しかも、男の姿は正に異形で天使と悪魔を足して二で割ったような奇妙奇天烈な格好をしている。でも、いつからこの屋敷にいたのかは全く知らない。この屋敷に来てベゼルに会うまではこんな得体の知れぬ男はどこにも見かけなかった。
すると、男はこちらを警戒しながら疑っているユータの心を見透かすかのように「いつからいたのかって?」と弾ませていた心臓を手に持ちながら話した。
「二週間前、君達より先にあの魔法使いと魔女共がここで召喚魔術を試みた時から私は既にこの屋敷内にいた。だが、奴らはその弾みで禁忌を触れてしまったことで人である姿を失いあの醜い蜘蛛人間になった。先程の愚人はもちろん君達も智天使・・・ケルビムを呼ぼうとしてこの召喚魔術を使ったそうだが、この魔法陣は天使を呼ぶどころか天国でも魔界でもない別次元の世界へ通じる扉を開いてしまったということだ。召喚は数字や語の組み合わせによって大きく変わる。そこの青年は中央の陣で『翼』か『星』のどちらかを迷い結局、『翼』の方を選んだそうだが結果的に『翼』や『星』のどちらでもない。
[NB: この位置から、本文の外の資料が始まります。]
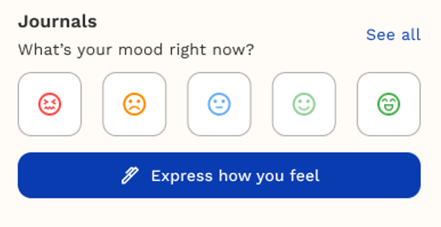
Task: Pick the blue neutral mood face
Action: [219, 104]
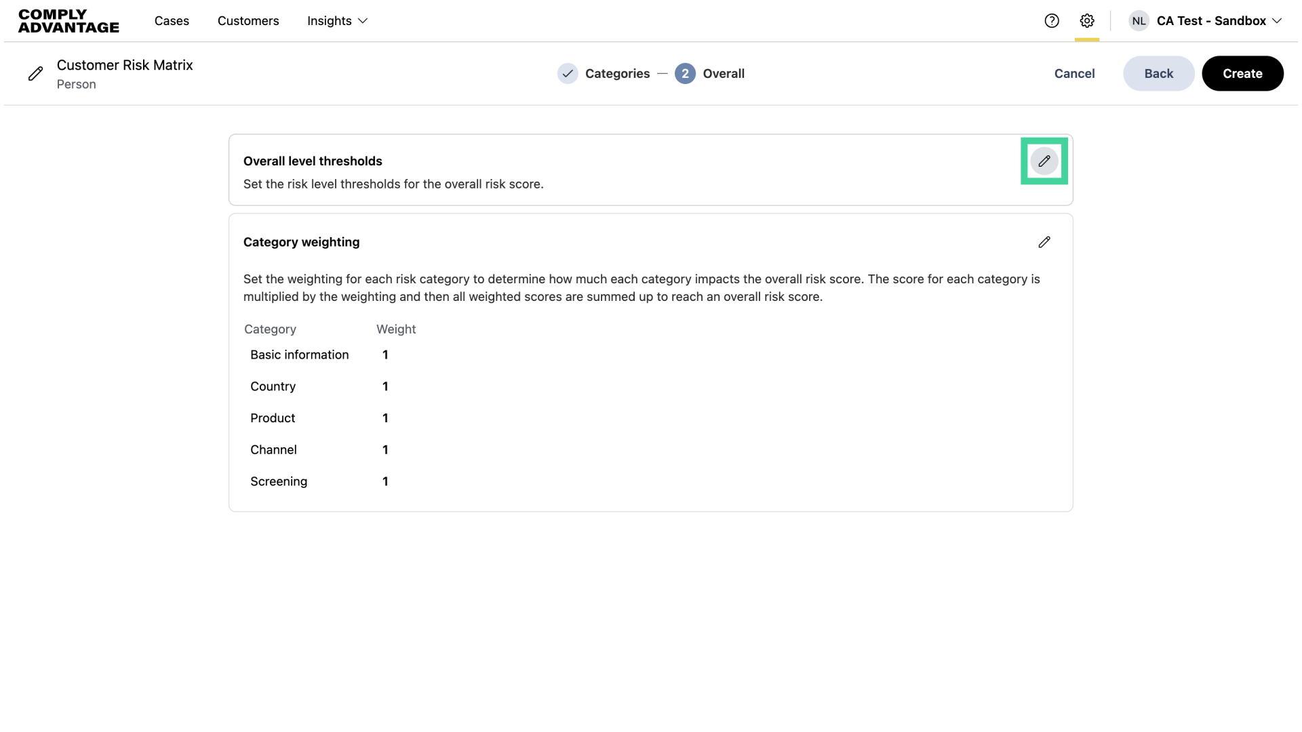Click the Category weighting pencil icon
The width and height of the screenshot is (1302, 732).
1044,242
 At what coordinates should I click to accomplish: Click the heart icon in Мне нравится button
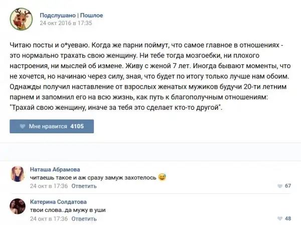coord(22,126)
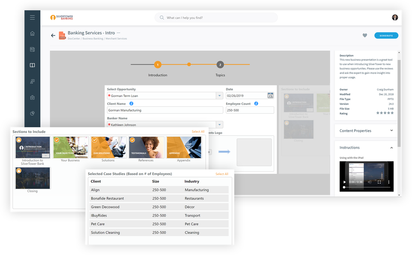Toggle the Solutions section checkmark

pos(94,140)
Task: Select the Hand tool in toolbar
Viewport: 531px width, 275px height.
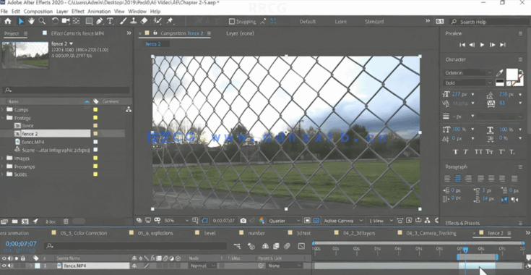Action: click(32, 21)
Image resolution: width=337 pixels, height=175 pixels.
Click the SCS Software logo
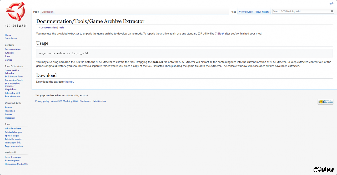click(16, 14)
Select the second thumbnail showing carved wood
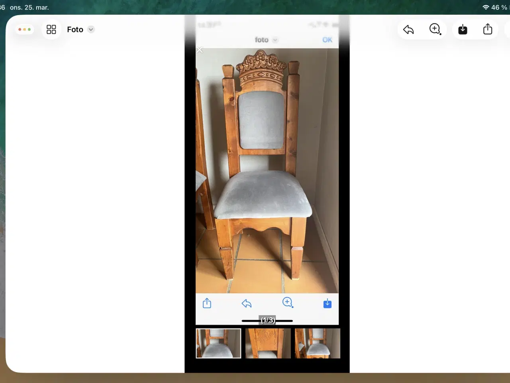The width and height of the screenshot is (510, 383). (268, 343)
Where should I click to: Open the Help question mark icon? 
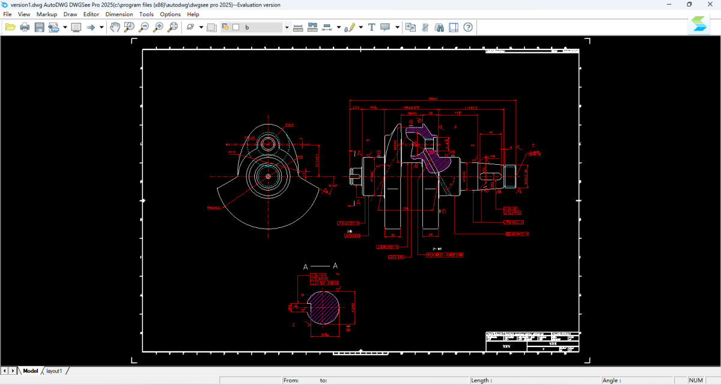coord(468,27)
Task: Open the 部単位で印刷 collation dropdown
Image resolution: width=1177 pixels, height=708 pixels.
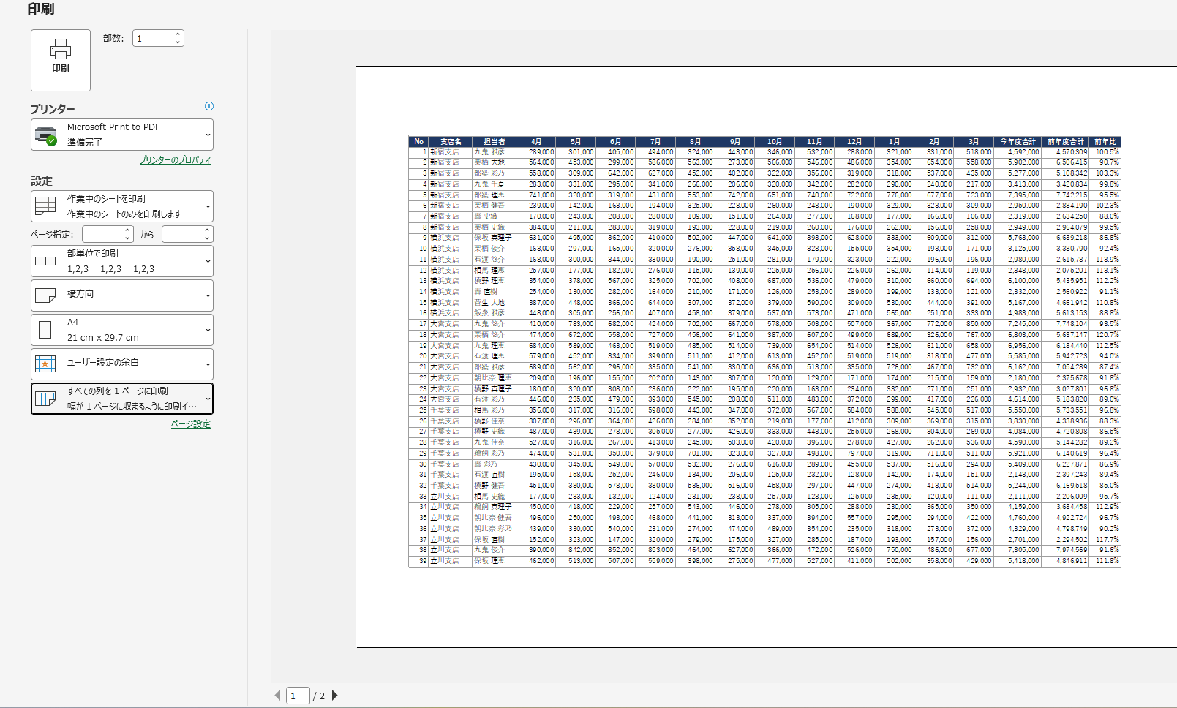Action: pyautogui.click(x=122, y=261)

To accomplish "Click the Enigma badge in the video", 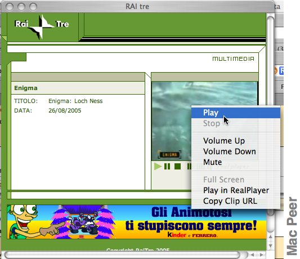I will click(x=169, y=154).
全てルーン文字で書いてあると思っているそうだが、何ヵ所かに異界の文字が紛れている。ルーンと異界文字が混ざり合っては天使を呼び出すのは不可能といえよう。異界文字があるのは単なる偶然かそれとも・・・・。つまり私は、奴らに無理矢理呼ばれた次元を超えた異界からの来訪者ということだ」
何がなんだかさっぱり分からないがつまり、自分達が来る前に召喚魔術を行っていた外国の魔法使いと魔女達がケルビムを呼び出すつもりが別の世界へ通じてしまった。その時にあの男が出てきてその禁忌とやらを触れてしまった事であの化物蜘蛛になったという流れらしい。本や絵画では見た事がない天使のようで悪魔にも見える得体の知れぬ生き物の話が本当なのかは定かではないが彼の姿を見るだけで脳裏に「戦ってはいけない!」という危険信号が出て知らせてくれる。
あのベゼルが一撃でやられる程の相手だ。仕掛けたらどんな目に遭わされるか考えるだけで恐ろしくなる。ならば、シンを背負ってここから逃げるしかない。しかし、逃げようとした途端に襲われたりしたらと考えると足が竦む。
ユータはあの男の奇妙で不気味な姿を見ただけでも足が動けず腰も上げられない。ここで奴が消えるまで付き合うか危険を承知でシンを連れてこの場から離れるか。その時、ユータは過激すぎる光景を目にしてしまった。なんと、男は大きな口を開けてベゼルの心臓を丸呑みしたのだ。あまりのショッキングで見るに堪えられない展開が起きてユータは目を逸らした。男は心臓から噴き出して口周りに付いた赤い液体を長い舌で舐める。
「欲で貯め込んだ心の臓は美味いと聞いたがそうでもないな。だがこの肉は美味そうだ」
男は食と欲で肥やしたベゼルの大きなお腹を見て涎を垂らす。肉厚そうに丸々と太った腹部。いい具合でふくよかに肥えた頬と手足。首根っこを摑まれてぶら下がるベゼルは白目を向いて哀れな姿で息絶えていた。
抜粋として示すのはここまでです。